I’ll give you that we had different parents and we were born on opposite sides of the world, but it’s true. Okay, her birth date is the 15th and mine the 16th but when you factor in that I was born on the east coast of Australia and she was born on the east coast of America, then do the maths with respect to the time difference you will find we popped out simultaneously. Don’t get much twinnier than that.
Jessye has the best voice of anyone around today – although Cecilia would give her a run for her money – she can sing anything, and does.
Jessye is known for the direct and emotionally expressive qualities of her singing and for her formidable intellectual understanding of the music and its style as well as first-rate musicianship. I’m going to stop now as there’s far too much of her life in music than will fit into this short space, and rather leave something out, I’ll leave everything out.
This is one of the songs from Les Nuits D'été by Berlioz, “Le spectre de la rose.”
New Zealand sends their finest performers to Australia, the rock and pop musicians, the actors, comedians and so on.

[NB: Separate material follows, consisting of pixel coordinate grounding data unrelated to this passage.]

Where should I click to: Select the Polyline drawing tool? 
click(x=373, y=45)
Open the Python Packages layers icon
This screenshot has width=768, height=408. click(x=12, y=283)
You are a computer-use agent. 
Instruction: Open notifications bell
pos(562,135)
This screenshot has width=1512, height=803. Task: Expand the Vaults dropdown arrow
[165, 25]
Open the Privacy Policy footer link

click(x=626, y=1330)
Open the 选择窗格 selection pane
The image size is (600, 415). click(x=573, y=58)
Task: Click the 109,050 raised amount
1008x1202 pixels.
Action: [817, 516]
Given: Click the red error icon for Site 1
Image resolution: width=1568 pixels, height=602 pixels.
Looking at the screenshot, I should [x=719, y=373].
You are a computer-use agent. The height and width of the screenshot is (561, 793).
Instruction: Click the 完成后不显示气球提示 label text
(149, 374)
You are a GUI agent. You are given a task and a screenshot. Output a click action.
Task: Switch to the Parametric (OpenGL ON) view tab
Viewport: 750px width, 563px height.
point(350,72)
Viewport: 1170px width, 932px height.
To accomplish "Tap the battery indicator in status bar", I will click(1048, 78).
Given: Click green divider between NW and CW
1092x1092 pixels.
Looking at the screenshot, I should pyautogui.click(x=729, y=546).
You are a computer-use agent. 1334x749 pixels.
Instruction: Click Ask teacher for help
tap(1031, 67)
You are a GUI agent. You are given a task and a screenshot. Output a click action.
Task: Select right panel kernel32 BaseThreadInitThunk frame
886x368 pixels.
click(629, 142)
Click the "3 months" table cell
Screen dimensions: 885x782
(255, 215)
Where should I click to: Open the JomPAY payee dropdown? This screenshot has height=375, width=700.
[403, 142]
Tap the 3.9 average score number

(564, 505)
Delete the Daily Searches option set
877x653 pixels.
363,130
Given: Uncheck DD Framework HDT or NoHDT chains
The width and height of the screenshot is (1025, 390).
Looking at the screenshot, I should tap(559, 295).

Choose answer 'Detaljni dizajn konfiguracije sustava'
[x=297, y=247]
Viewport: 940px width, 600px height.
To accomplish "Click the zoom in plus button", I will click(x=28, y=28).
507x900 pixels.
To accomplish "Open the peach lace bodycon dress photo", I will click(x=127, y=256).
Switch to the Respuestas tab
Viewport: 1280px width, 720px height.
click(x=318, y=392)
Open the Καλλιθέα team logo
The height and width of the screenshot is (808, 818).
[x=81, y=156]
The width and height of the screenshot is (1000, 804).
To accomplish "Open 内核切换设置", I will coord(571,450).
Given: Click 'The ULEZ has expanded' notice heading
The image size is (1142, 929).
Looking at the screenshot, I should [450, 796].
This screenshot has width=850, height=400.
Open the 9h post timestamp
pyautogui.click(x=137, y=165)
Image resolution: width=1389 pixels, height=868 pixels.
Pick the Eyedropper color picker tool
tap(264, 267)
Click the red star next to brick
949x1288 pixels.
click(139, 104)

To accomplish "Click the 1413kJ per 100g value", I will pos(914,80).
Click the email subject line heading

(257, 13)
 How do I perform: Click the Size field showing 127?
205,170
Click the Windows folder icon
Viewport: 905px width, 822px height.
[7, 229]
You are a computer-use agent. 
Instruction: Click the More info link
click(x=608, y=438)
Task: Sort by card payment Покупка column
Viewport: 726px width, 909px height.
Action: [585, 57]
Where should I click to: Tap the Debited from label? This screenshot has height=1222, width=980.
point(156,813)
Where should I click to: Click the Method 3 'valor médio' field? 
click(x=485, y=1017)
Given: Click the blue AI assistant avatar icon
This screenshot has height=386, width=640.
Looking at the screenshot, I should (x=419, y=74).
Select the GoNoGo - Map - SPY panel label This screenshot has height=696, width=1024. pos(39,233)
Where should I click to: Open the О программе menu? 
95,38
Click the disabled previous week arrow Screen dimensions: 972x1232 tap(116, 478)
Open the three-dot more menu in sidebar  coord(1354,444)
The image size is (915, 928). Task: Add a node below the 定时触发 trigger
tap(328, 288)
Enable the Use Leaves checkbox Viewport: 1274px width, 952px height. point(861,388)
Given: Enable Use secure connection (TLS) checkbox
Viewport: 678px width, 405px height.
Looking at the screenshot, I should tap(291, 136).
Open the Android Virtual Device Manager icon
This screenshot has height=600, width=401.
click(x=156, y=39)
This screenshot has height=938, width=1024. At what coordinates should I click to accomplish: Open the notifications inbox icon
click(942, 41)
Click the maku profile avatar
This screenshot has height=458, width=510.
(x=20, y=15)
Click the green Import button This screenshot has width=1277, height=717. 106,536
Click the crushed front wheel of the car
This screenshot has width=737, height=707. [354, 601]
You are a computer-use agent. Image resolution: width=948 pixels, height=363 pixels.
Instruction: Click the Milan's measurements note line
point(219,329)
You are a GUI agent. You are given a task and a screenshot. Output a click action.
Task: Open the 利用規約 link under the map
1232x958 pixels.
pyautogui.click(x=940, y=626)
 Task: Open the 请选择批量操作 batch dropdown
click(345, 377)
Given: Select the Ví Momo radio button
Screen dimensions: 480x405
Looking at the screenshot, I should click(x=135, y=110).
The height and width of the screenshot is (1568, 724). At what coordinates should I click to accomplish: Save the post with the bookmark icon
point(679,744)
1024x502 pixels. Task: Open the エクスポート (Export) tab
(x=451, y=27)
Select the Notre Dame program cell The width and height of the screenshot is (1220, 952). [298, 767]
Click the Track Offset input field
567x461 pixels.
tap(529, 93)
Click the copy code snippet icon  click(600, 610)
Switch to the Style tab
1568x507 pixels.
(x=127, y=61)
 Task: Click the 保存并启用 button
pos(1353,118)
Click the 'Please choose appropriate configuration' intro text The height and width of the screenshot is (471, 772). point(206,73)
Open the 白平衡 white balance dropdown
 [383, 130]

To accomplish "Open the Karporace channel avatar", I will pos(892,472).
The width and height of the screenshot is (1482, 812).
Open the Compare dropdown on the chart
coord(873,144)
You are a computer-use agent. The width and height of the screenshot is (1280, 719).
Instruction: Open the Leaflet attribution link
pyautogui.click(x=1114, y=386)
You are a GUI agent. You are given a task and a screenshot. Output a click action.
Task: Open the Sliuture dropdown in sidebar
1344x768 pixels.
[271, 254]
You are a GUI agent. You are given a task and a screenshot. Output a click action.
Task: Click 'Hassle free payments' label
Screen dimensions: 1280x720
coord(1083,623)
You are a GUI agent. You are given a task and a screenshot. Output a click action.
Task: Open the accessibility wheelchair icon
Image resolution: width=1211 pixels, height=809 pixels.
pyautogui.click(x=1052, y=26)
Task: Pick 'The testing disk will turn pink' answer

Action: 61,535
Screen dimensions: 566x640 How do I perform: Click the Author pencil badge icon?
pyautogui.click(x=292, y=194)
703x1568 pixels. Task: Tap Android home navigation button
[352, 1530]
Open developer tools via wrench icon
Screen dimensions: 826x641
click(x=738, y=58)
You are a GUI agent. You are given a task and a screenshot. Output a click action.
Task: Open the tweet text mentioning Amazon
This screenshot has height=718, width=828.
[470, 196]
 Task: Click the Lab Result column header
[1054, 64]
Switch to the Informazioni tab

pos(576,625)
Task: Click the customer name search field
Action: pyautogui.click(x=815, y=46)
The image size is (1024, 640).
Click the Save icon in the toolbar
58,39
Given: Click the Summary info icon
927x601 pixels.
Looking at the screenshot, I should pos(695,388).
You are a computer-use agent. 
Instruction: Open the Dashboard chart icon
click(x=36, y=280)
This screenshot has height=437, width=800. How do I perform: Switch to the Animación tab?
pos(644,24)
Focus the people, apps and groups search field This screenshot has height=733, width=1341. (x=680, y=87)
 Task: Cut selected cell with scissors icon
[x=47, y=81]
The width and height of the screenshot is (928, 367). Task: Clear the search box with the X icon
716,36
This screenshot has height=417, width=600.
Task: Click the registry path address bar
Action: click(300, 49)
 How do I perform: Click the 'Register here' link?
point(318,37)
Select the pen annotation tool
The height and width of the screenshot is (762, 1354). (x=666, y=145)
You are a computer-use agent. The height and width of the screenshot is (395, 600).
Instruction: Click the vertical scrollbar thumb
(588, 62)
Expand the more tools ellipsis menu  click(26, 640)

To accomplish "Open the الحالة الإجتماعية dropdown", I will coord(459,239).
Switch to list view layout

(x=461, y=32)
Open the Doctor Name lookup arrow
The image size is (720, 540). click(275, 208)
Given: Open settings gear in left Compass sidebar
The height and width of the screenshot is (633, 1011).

The best of these we’ll claim as our own, the others are “Kiwi-born”. It’s analogous to Canadians going to America really. One who didn’t do that, although she visits regularly, is Kiri Te Kanawa.
Kiri went to England instead, to Covent Garden. After considerable success there, it was on to the Met and, well, everywhere really. Her voice has been described as having a vibrant but mellow quality that is ample in size without being overly heavy or forced. Okay, that’ll do me.
Although Kiri last appeared in an opera on stage in 2004, she claims she hasn’t retired from opera and there are rumors she’ll perform one in 2010. We’ll see.
In the meantime, here she is with one of Canteloube’s Songs of the Auvergne, “Baïlèro.”
Years ago, I was wandering through a record store, a not unusual occurrence, and they were playing an extraordinarily fine singer. I asked who it was and they produced Cecilia Bartoli’s first album. I bought it on the spot (also not an unusual occurrence). Since then, although I haven’t managed every one of them, there’ve been quite a few.
Cecilia's parents were both professional singers and gave her her first music lessons. Start them young. It worked, as she came to prominence in her early twenties - quite unusual in her profession.
At just nineteen she caught the eye of Riccardo Muti who invited her to La Scala. There she was noticed by Herbert von Karajan and later Daniel Barenboim and Nikolaus Harnoncourt, all of whom helped along her career.
She doesn’t need any help these days. Anything she brings out will be snapped up. Anything she appears in will be booked out. I’d better stop now.
Cecilia is known for her Mozart and Rossini interpretations, but I’ll go with one of Gluck’s Italian arias, “Di questa cetra in seno” from Il Parnaso Confuso.
I saw Julia Migenes playing Carmen on TV. Phew, I had to have a cold shower after that. I can see why Don José and Escamillo were so smitten.
Julia started out pretty well, having been picked, as a child, by Leonard Bernstein to play in Madama Butterfly for his Young People's Concerts. After growing up a bit, she hit Broadway in West Side Story, Fiddler on the Roof and other musicals. In the 1970s, she moved to Germany and returned to opera where she’s been ever since.
This is Julia singing “Depuis Le Jour” from Charpentier’s Louise.
Wilhelmenia FernandezDiva from some years ago. She has also recorded only slightly more albums than that character (who refused to record any).
I’ve seen her only once since (thanks again to TV) and it confirmed my opinion of her I gained from the film (that’s she’s a terrific singer).
I’ll pass on what little I know: Wilhemenia was born in Philadelphia and obtained a scholarship to Juilliard. Her first role was Bess in Porgy and Bess. Her début in Paris was as Musetta in La Bohème with Plácido and Kiri. Starting at the top.
Since then she has sung in operas and recitals all over the world. That’s about it. Here she sings the aria, “La Wally” from Catalani’s La Wally.